* [To do]
The data below should be restated word for word, with every picture omitted.

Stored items
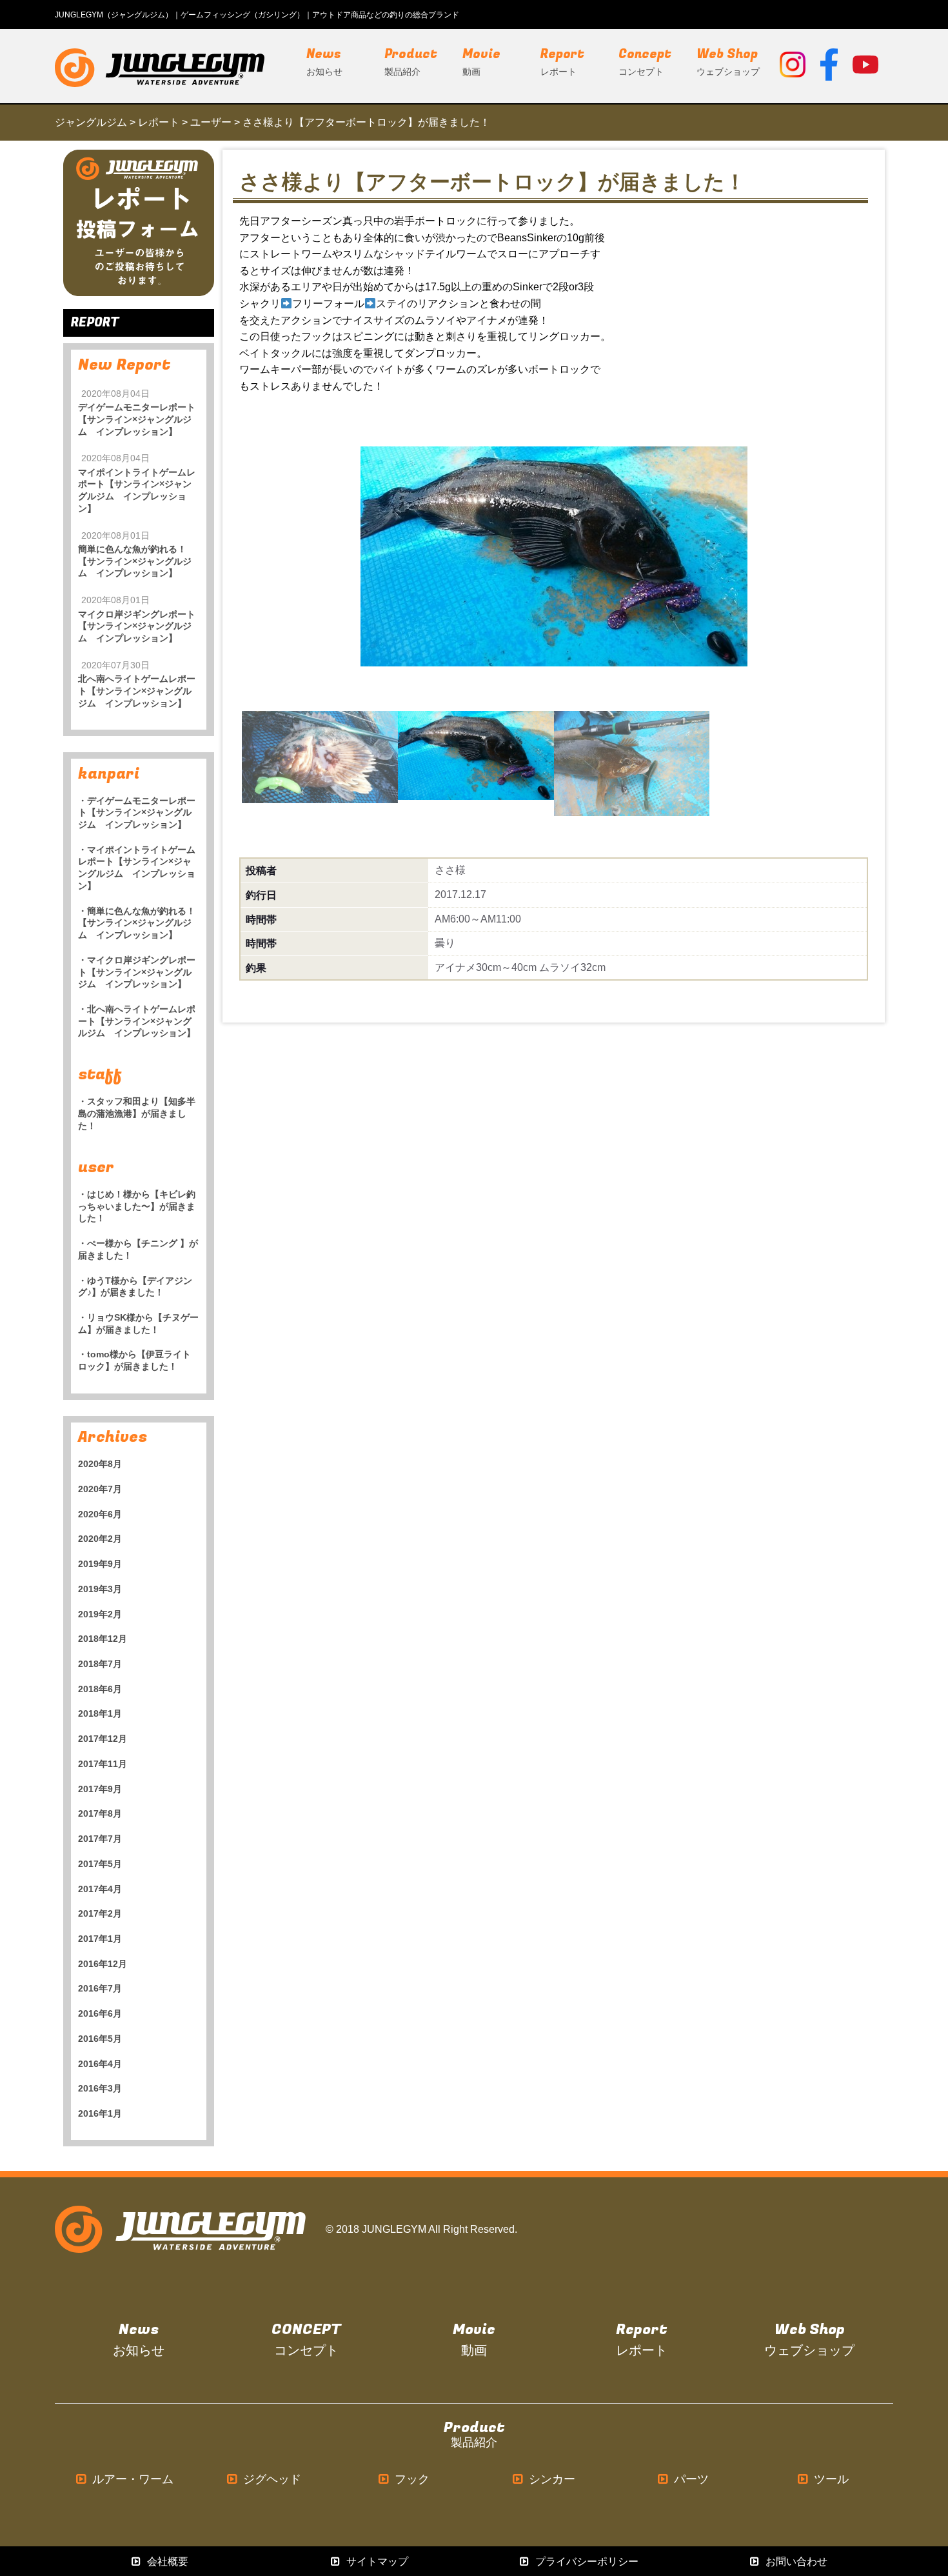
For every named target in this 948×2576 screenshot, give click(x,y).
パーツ (691, 2479)
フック (412, 2479)
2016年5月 (100, 2038)
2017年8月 (100, 1813)
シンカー (552, 2479)
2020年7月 (100, 1489)
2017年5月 (100, 1864)
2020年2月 (100, 1538)
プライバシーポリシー (586, 2561)
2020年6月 (100, 1514)
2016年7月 (100, 1988)
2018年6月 (100, 1689)
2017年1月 (100, 1938)
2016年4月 (100, 2064)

* [Answer]
For every named target in this 948×2576 screenshot, give click(x,y).
パーツ (691, 2479)
フック (412, 2479)
2016年5月 (100, 2038)
2017年8月 (100, 1813)
シンカー (552, 2479)
2020年7月 (100, 1489)
2017年5月 (100, 1864)
2020年2月 (100, 1538)
プライバシーポリシー (586, 2561)
2020年6月 (100, 1514)
2016年7月 (100, 1988)
2018年6月 (100, 1689)
2017年1月 (100, 1938)
2016年4月 (100, 2064)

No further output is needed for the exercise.